Para encontrarmos bons exemplos desse estado de graça basta ler o PÚBLICO dos últimos dias. José Pacheco Pereira, que tanto aprecia anunciar ao mundo a sua frígida lucidez, desta vez escreveu uma crónica onde todos os parágrafos padecem de acne juvenil, só pelo prazer de poder gritar: “Acabou!!!!”. E reparem que não é um “acabou!!!!” qualquer. É um “acabou!!!!” nascido de dezenas de conversas com o povo oprimido da Marmeleira. Um “acabou!!!!” afinado com a luta antifascista. Escreve ele: “um alto e sonoro ‘acabou’ como antes do 25 de Abril se chegava ao ‘às armas’ da Portuguesa e de repente toda a gente gritava a plenos pulmões”. O estado de graça é isto.
Rui Tavares, no seu texto de ontem, preferiu valorizar uma questão simbólica: “Não foram mencionados os títulos académicos dos novos ministros e secretários de Estado durante a tomada de posse do novo Governo. A ser verdade, é uma revolução.” Note-se que ele não faz a coisa por menos. “Uma revolução.” Deixar de tratar Augusto Santos Silva por “professor doutor” é “uma revolução”. Eu cá trocava alegremente a permanência de “professor doutor” pela impermanência de Augusto Santos Silva. Assim de repente, parecer-me-ia coisa muitíssimo mais revolucionária. Mas isso deve ser porque sou de direita. O imenso povo de esquerda, que nunca precisou de muito para se entusiasmar, acredita que a abolição dos títulos académicos é apenas o primeiro passo para a abolição de todas as desigualdades. O estado de graça é isto.
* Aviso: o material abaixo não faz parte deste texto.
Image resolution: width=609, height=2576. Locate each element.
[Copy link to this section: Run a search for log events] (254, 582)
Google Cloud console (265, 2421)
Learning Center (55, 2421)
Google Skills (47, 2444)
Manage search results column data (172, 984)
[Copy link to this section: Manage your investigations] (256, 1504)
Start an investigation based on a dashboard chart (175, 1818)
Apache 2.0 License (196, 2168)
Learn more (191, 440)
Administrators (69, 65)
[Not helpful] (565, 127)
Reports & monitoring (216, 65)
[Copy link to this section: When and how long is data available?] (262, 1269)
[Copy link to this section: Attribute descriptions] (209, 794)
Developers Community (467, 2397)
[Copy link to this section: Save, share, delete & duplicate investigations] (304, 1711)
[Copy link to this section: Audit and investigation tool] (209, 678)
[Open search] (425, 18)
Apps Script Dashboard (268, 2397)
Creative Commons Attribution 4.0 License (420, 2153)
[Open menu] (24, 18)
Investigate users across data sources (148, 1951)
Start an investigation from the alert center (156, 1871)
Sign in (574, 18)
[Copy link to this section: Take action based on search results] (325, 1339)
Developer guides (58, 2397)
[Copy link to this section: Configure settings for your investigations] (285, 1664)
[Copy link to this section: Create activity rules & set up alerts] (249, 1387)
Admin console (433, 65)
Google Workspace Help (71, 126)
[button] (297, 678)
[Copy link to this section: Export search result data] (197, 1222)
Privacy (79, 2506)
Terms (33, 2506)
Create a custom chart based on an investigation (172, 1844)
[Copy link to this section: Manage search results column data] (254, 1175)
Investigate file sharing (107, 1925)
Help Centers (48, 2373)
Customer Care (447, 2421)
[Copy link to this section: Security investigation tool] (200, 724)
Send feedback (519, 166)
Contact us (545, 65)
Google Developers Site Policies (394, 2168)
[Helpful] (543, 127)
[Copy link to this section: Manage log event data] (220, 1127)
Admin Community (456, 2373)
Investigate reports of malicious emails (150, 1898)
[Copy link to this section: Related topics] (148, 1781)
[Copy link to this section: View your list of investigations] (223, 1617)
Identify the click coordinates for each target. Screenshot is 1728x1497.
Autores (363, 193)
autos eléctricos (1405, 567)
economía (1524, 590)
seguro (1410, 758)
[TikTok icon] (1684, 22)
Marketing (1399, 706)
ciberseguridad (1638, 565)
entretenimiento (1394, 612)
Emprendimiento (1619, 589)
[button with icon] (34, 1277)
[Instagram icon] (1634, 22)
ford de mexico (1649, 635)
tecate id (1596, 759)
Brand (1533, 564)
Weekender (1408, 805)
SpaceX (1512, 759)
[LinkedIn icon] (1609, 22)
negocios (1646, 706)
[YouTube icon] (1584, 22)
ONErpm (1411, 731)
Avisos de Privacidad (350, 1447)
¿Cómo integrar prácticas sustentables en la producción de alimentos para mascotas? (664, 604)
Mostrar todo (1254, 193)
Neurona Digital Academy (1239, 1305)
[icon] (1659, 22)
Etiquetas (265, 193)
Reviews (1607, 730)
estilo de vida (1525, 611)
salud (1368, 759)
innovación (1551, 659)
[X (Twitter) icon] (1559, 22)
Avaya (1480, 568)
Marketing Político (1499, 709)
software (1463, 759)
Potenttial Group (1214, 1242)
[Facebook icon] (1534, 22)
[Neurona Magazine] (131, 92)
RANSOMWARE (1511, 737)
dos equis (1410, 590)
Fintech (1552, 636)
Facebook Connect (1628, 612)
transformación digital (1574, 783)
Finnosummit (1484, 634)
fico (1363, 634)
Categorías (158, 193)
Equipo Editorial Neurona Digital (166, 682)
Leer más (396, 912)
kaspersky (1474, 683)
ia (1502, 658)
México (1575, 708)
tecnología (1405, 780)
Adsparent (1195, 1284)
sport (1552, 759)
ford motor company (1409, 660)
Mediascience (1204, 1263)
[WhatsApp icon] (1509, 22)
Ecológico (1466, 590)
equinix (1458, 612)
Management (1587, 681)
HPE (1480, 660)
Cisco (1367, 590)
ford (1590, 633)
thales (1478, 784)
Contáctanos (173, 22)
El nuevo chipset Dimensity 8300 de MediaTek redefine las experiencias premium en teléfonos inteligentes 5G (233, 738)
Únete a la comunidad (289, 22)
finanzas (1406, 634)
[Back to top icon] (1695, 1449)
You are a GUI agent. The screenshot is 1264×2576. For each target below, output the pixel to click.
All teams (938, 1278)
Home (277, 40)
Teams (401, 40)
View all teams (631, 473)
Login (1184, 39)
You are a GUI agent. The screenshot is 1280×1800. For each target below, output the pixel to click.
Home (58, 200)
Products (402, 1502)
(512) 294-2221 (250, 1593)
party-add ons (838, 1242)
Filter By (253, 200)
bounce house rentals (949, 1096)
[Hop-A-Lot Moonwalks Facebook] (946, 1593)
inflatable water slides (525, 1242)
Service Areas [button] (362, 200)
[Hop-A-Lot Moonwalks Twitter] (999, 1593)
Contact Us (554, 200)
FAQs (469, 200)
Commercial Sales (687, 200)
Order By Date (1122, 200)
Também no dia de ontem, num texto intitulado “A estratégia de um governo que quer ir além da política de rendimentos”, Paulo Pena explica as razões do “incomum afastamento do ministro das Finanças, Mário Centeno, do ‘pódio’ da hierarquia governamental”. A tese, acompanhando os discursos de António Costa, é a de que as questões financeiras são agora assumidas como “instrumentais”, e não “estratégicas”, e de que esta nova “visão” é aquela que irá ser vendida na Europa, certamente para grande espanto dos burocratas de Bruxelas, que nunca ouviram falar em tal coisa. De facto, só um génio se lembraria de que o grande problema português não está na dívida mas na falta de competitividade da economia. Estou certo que mal acabe de explicar isto a Wolfgang Schäuble, António Costa, expelindo sonoros ulos de “eureka!!!!”, irá provar ao mundo que é mais fácil empurrar um cilindro do que um paralelepípedo.
Mas Paulo Pena tem fé: se Costa for capaz de levar a sua avante, “talvez a expressão ‘um tempo novo’, que prometeu no discurso de tomada de posse, faça sentido”. E conclui: “Mesmo que o não consiga, mais fácil parece ser a promessa que deixou aos seus ministros e secretários de Estado, na sala dos Embaixadores, no Palácio da Ajuda: ‘Foi para um projecto entusiasmante que vos convidei.’” Entusiasmante, de facto. O mal foi vencido. A esperança vive. O estado de graça é isto.